The Bureau of Land Management has had a policy, in theory, of controlling the use of off-road vehicles to prevent land that is being studied for wilderness designation from being harmed. But the agency conceded in 2000 that it had not carried out or enforced those policies.
Based on that failure, the environmental groups, including the Southern Utah Wilderness Alliance, the Wilderness Society and Earthjustice, went to court, arguing that the BLM had a legal duty to protect the wilderness study areas. A federal trial judge in Salt Lake dismissed the case, but it was reinstated by the U.S. 10th Circuit Court of Appeals, based in Denver, which ruled the case could go to trial.
At the Supreme Court, the environment groups told the justices that off-road-vehicle users, rather than being limited to existing roadways, had created “ever more ‘ways,’ scarring the landscape and converting formerly pristine features like streambeds to ORV raceways.”
Washington attorney Paul Smith, arguing for the environmental groups, contended that the BLM had breached a “mandatory nondiscretionary duty” to protect the land.
But Justice Department attorney Edwin Kneedler, arguing for the administration, denied that, saying that the BLM’s plans “do not impose legal obligations that are owed to the public.”
The justices agreed. Justice Antonin Scalia, writing for the court, acknowledged that off-road vehicles have had significant negative effects on the environment, “including soil disruption and compaction, harassment of animals and annoyance of wilderness lovers.”
However, Scalia said the BLM had done what it could with “scare resources and congressional silence with respect to wilderness designation.” Congress never envisioned “pervasive oversight by federal courts over the manner and pace of agency compliance,” Scalia wrote.
Robert Keiter, an environmental law professor at the University of Utah Law School, said the ruling could raise questions about whether a number of broadly worded legal protections for wilderness areas would “prove enforceable in the future ... because of the court’s unwillingness to put any teeth” into the congressional mandates.

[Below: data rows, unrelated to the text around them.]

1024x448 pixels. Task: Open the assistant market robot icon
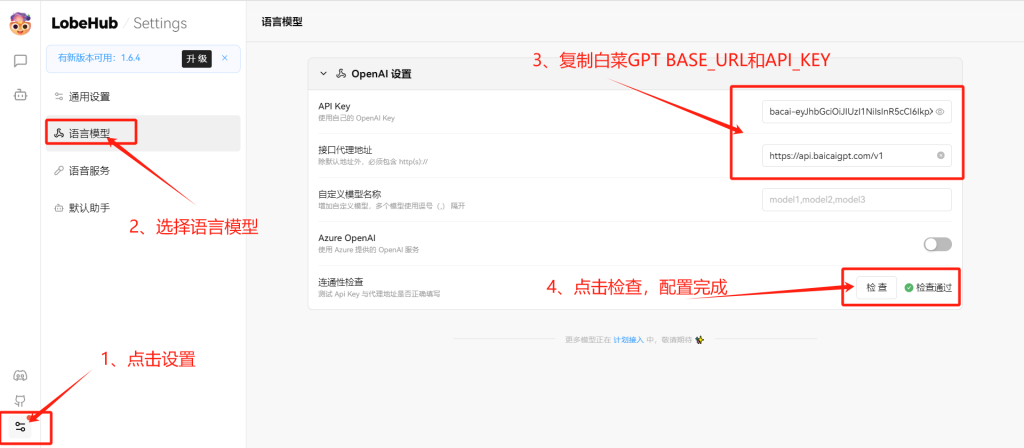click(x=20, y=95)
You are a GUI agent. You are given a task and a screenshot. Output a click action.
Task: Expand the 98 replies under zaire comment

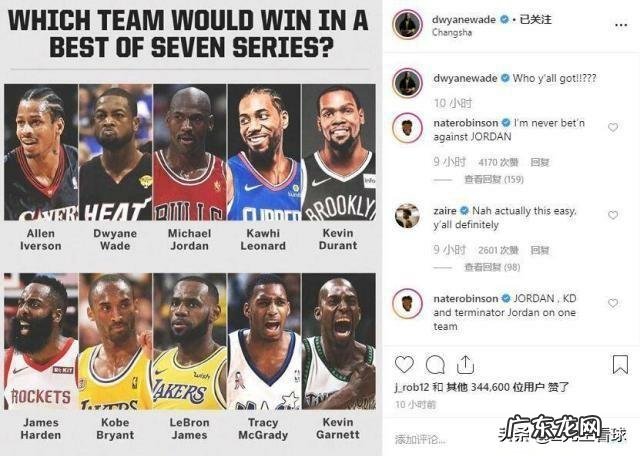pos(492,267)
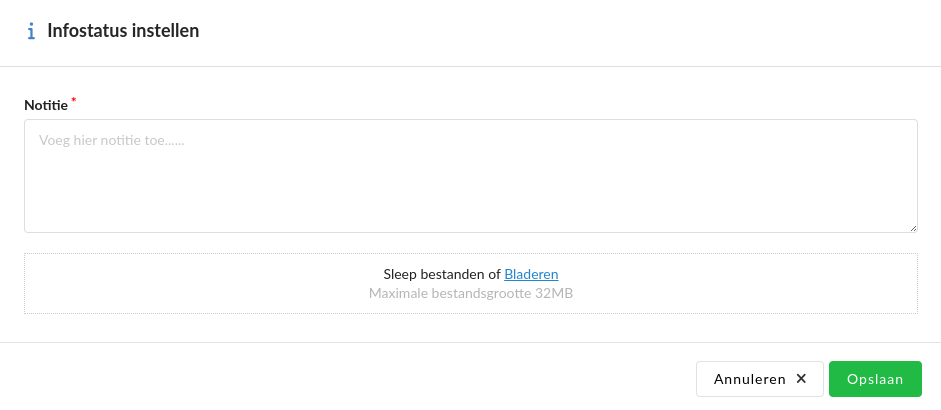Click the 'Maximale bestandsgrootte 32MB' hint
Screen dimensions: 941x410
470,294
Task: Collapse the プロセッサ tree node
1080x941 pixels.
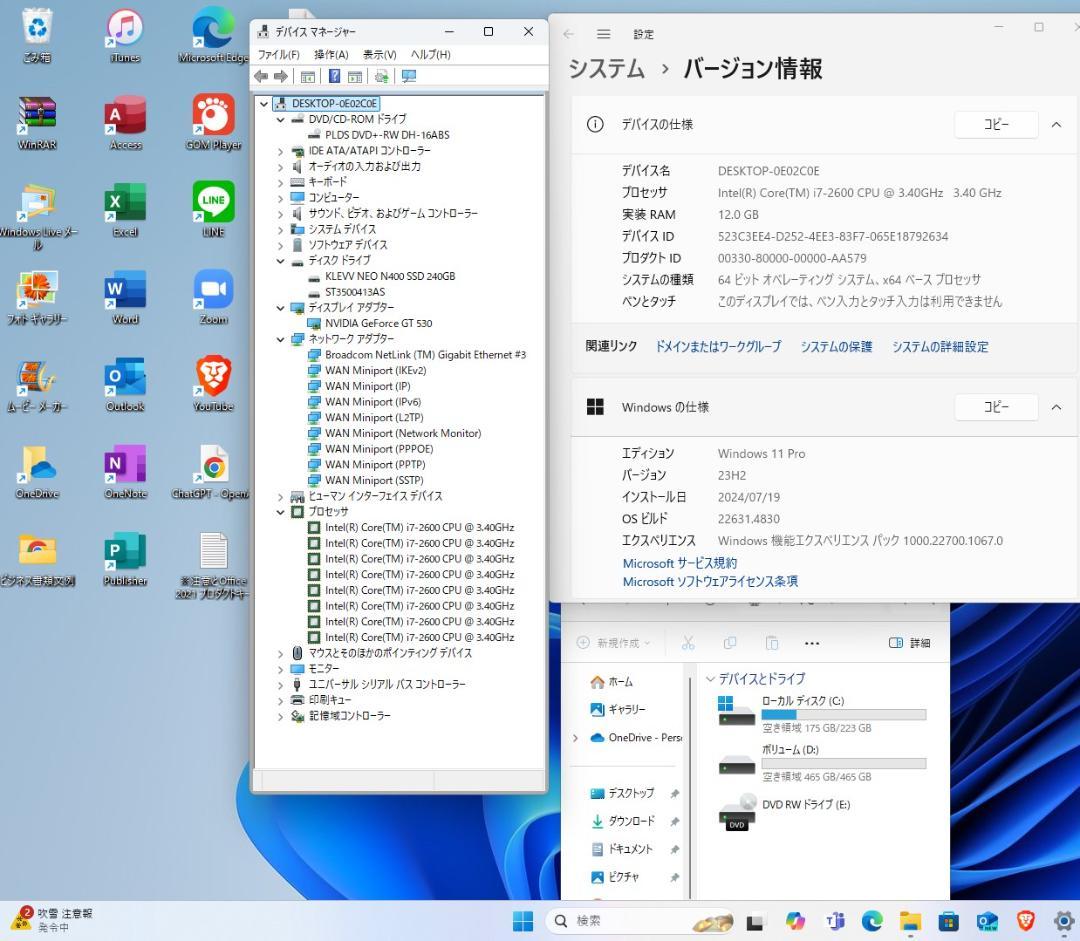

Because of that, the ruling also could have an effect on laws governing national parks, he said.
Tina Kreisher, an Interior Department spokeswoman, said the agency was “pleased that the court has upheld the principle that the federal resource managers may use their expertise to make day-to-day management decisions without unnecessary litigation.”
She said the agency would “continue to work cooperatively with the public to protect wilderness while allowing other congressionally approved uses of public lands.”
Rainer Huck, the president of a Utah off-road-vehicle group, called the ruling “a complete victory on all fronts.”
But Tom Dresslar, a spokesman for Lockyer, said he was troubled by the ruling. “This ruling shackles the enforcement of environmental protection laws with an overly technical legal interpretation that runs counter to congressional intent,” Dresslar said, adding that the ruling could negatively affect 90,000 acres of wilderness in California.
“Under this decision, it is hard to imagine a scenario in which the courts could step in and tell a federal agency that it is not doing its job the way Congress intended,” Dresslar added.
Environmental organizations expressed concern that the ruling would lead to further damage to wilderness areas.
Mike Matz, executive director of Campaign for America’s Wilderness, said the decision “implies that our wild lands can be held hostage in infinite limbo while destruction and degradation go unstopped and uncorrected.”